HerringtonSSelma LaVerne Cloudt Herrington, age 92, died August 27, 2023 after a brief illness. 

A Funeral Service will be held at 11:00 am on Thursday, August 31 at Fort Bayard National Cemetery. 

LaVerne was born May 29, 1931 in Lordsburg, New Mexico to Alta Tannehill Cloudt and James David Cloudt. Along with her younger sister, Shirley Margaret Cloudt and younger brother, Joseph David Cloudt, she spent the first 7 years of her life on a remote ranch on Blue Creek, in western New Mexico close to the Arizona border, where her father raised goats for mohair.  In 1938 her parents sold the ranch on Blue Creek and moved to Arenas Valley, New Mexico. 

She graduated high school at the age of 16 and entered Western New Mexico University where she obtained at Bachelor of Science degree in Elementary Education. While at Western she met Ellis B. Herrington and they married in 1951.

Then followed several years of living in various cities when Ellis was in the Air Force, then attended the Colorado Schools of Mines, and then was employed as a mining engineer in Mexico.  She would often teach elementary school wherever they were located and when they returned to the Silver City area, she taught elementary school in Santa Rita.

She had a life-long love of children, doing whatever she could to help and encourage them.  In 1958 when she was living in a remote mining camp in Mexico, she visited Silver City and got vials of polio vaccine from Dr. Randolph Watts. She carried them back to Mexico in a thermos packed with ice allowing the doctors there to be able to vaccinate all of the children in the camp.

After she and Ellis returned to Silver City in 1959, she returned to WNMU and got a Master of Arts degree in English in 1967. Then in 1972 at the age of 41, she began graduate study of Anthropology at the University of Texas at Austin and obtained her Doctor of Philosophy in 1979.  The subject of her dissertation was settlement patterns and water control structures built by the Mimbres people close to where she had been raised in Arenas Valley on land which she had explored as a child both on foot and horseback. Her intimate knowledge of the land and the ranching practices and the history of the area helped her recognize the prehistoric water-control structures that others may have overlooked as being of modern origin. 
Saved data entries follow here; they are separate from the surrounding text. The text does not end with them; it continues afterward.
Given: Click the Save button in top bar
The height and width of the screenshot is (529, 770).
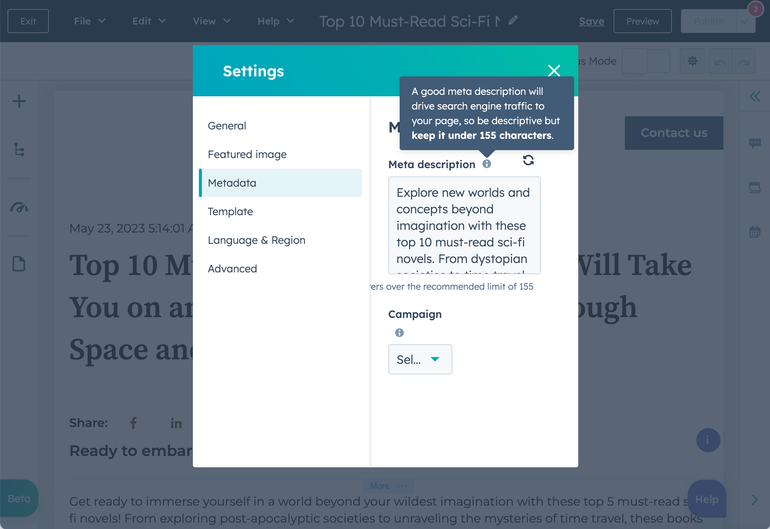Looking at the screenshot, I should click(x=591, y=20).
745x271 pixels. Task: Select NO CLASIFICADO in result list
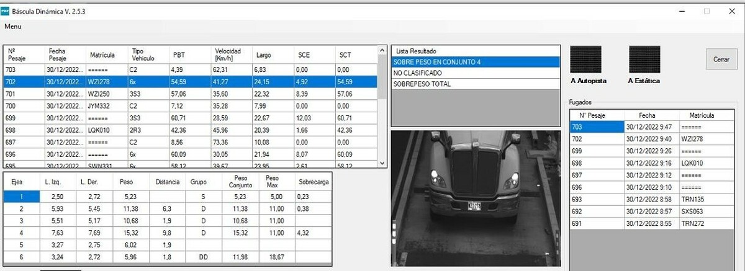click(476, 73)
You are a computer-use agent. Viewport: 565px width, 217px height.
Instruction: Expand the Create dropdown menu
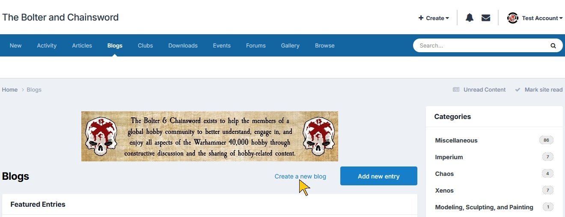[x=434, y=18]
After receiving her Ph.D., LaVerne served as the Deputy State Historic Preservation Officer at the Texas Historical Commission in the 1980s. In that capacity, she worked tirelessly, and often in the face of powerful opposition, to protect the cultural resources in Texas. Her advocacy was immensely important and her legacy in that regard will long be appreciated.

LaVerne purchased the Treasure Hill archaeological site in the 1960s and protected it over the years, establishing the Treasure Hill Foundation which managed the property until 2020 when the foundation transferred the property to the Archaeological Conservancy. LaVerne donated her personal collection of artifacts and supporting documentation to the Maxwell Museum at the University of New Mexico. She was also supportive of Western New Mexico University Museum and helped arrange for other local collections to be donated there.
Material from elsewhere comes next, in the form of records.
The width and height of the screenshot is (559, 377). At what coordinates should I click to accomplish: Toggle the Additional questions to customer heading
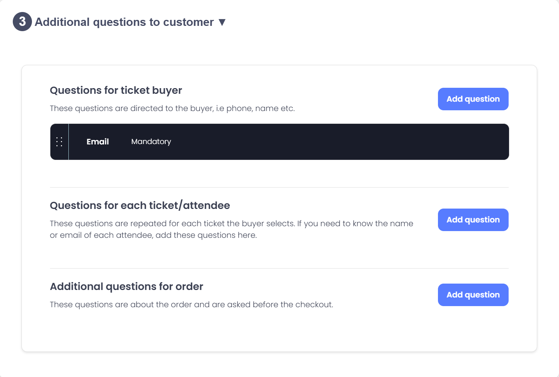pyautogui.click(x=124, y=22)
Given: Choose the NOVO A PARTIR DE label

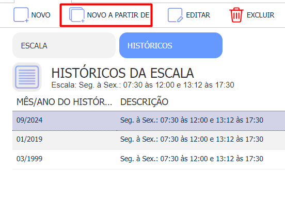Looking at the screenshot, I should [x=118, y=15].
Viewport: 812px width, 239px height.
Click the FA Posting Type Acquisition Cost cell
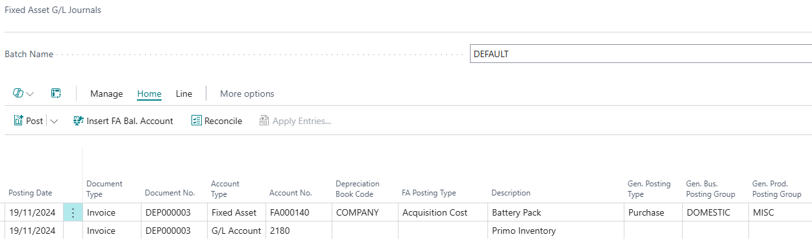(x=442, y=212)
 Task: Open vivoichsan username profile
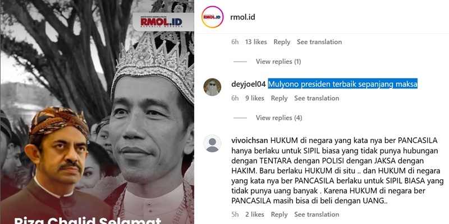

She was instrumental in arranging the two most significant archaeological research projects in the Mimbres area in the 1970s, the first being the Mimbres Foundation’s long-term research effort where LaVerne arranged access to property and participated in excavations and other aspects of the project. She also facilitated the immensely successful and significant NAN Ranch archaeological project by Texas A&M University whose collections were deposited in Western New Mexico University Museum where they are a critical part of the exhibits and research collections.

LaVerne was always willing and eager to help historians and archaeologists interested in southwestern New Mexico. On countless occasions, she hosted visiting scholars and frequently connected them with local people knowledgeable about a particular topic. The list of scholars consulting with LaVerne is a veritable who’s who of Southwestern archaeologists. With her own research and the NAN Ranch and Mimbres Foundation projects, LaVerne’s contribution to Mimbres archaeology was far more substantial and significant than most have realized.
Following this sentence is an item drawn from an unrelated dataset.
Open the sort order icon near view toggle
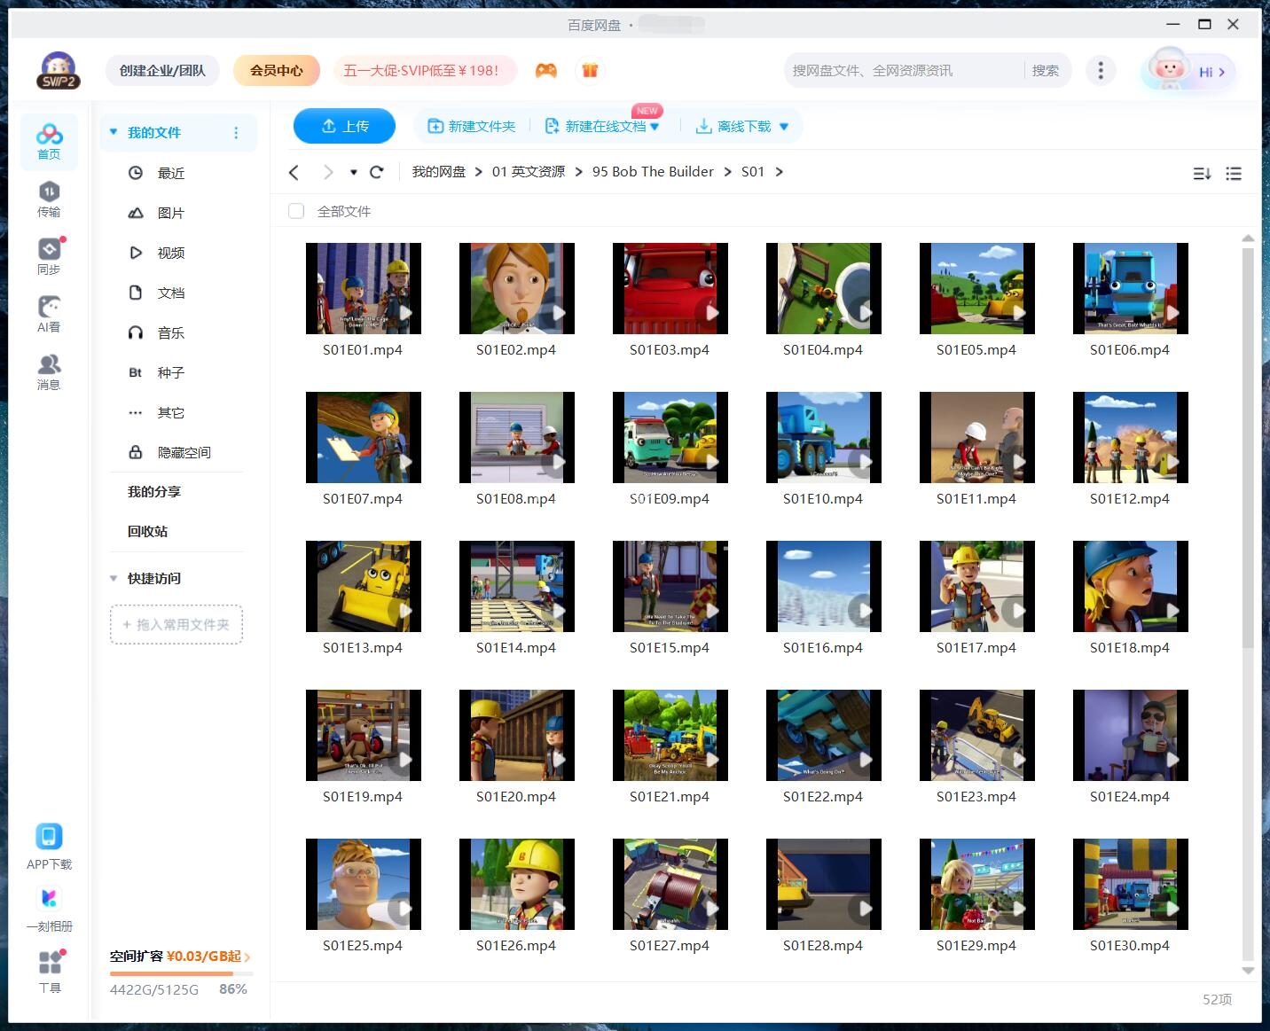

She lived a long, satisfying life and she often expressed how fortunate she was to grow up in such a beautiful area with people who were so kind and helpful, to have been able to get a good education, and to have had jobs that were interesting and meaningful to her, and to have such wonderful friends and family, many of whom reached out to her to offer help and support in her final days.

LaVerne is survived by her daughter, Karen Herrington, and her son-in-law, Danny Sheaffer, both of Georgetown, Texas, her sister Shirley Cloudt Barrall of Fairfield, CA and numerous nieces and nephews. LaVerne was preceded in death by her husband, Ellis B. Herrington, her son, Thomas Allan Herrington, and her brother, Joseph David Cloudt.